Quran Detector is a Python-based tool designed to detect, match, and annotate Quranic verses within any input text. The tool performs the following functions:
- Reads Quranic data files.
- Normalizes Arabic text.
- Builds a trie-based data structure for fast and efficient matching.

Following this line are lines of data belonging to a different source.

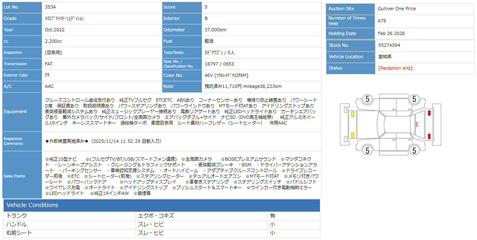The width and height of the screenshot is (477, 240).
Task: Click the upper rear tire score circle
Action: pyautogui.click(x=414, y=99)
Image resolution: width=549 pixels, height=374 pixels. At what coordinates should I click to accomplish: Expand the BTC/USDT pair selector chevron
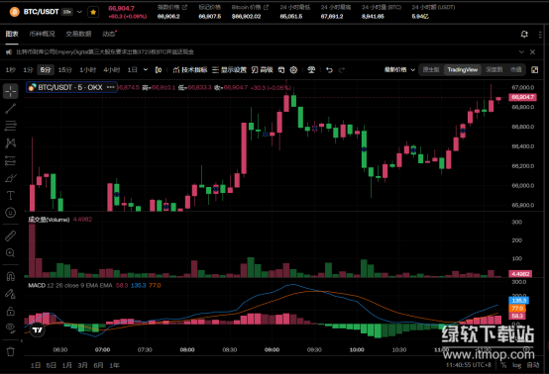(x=80, y=12)
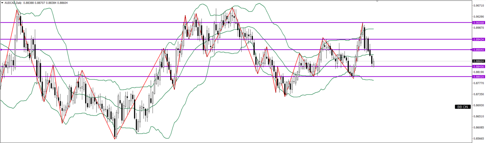Click the 0.90710 price scale label
This screenshot has height=143, width=486.
click(x=479, y=5)
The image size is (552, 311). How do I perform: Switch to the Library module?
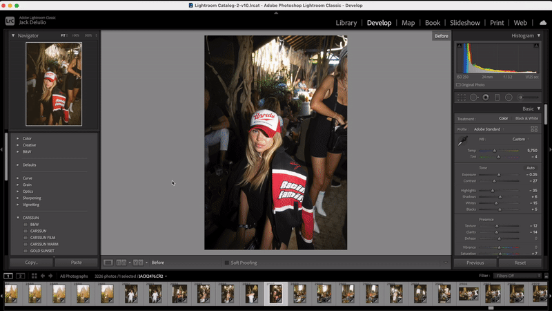pyautogui.click(x=346, y=23)
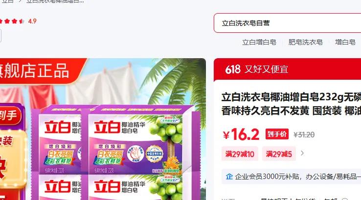Select the 满29减5 coupon tag
The image size is (361, 200).
(x=279, y=154)
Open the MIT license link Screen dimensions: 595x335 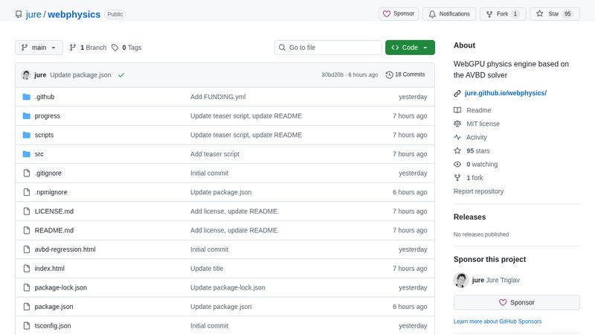coord(483,124)
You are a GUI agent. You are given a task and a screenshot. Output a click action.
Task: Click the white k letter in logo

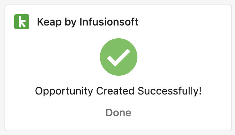click(x=22, y=22)
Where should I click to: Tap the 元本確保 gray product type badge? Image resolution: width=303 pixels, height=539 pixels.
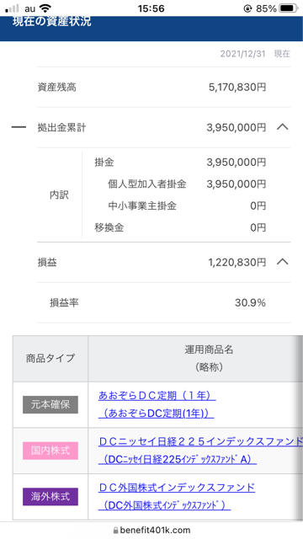coord(51,404)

- Uses error-tolerant techniques (via Levenshtein distance) to handle minor typos or omissions.
-
Accurate Quranic Verse Detection Utilizes a trie-based data structure for efficient lookup and matching of Quranic verses within input texts.
-
Error-Tolerant Matching Employs Levenshtein distance algorithms to handle minor errors (e.g., typos or missing words) ensuring robust verse identification.
-
Comprehensive Annotation Provides detailed annotations for detected verses including Surah and Ayah references.
-
Arabic Text Normalization Preprocesses and normalizes Arabic script to improve detection accuracy.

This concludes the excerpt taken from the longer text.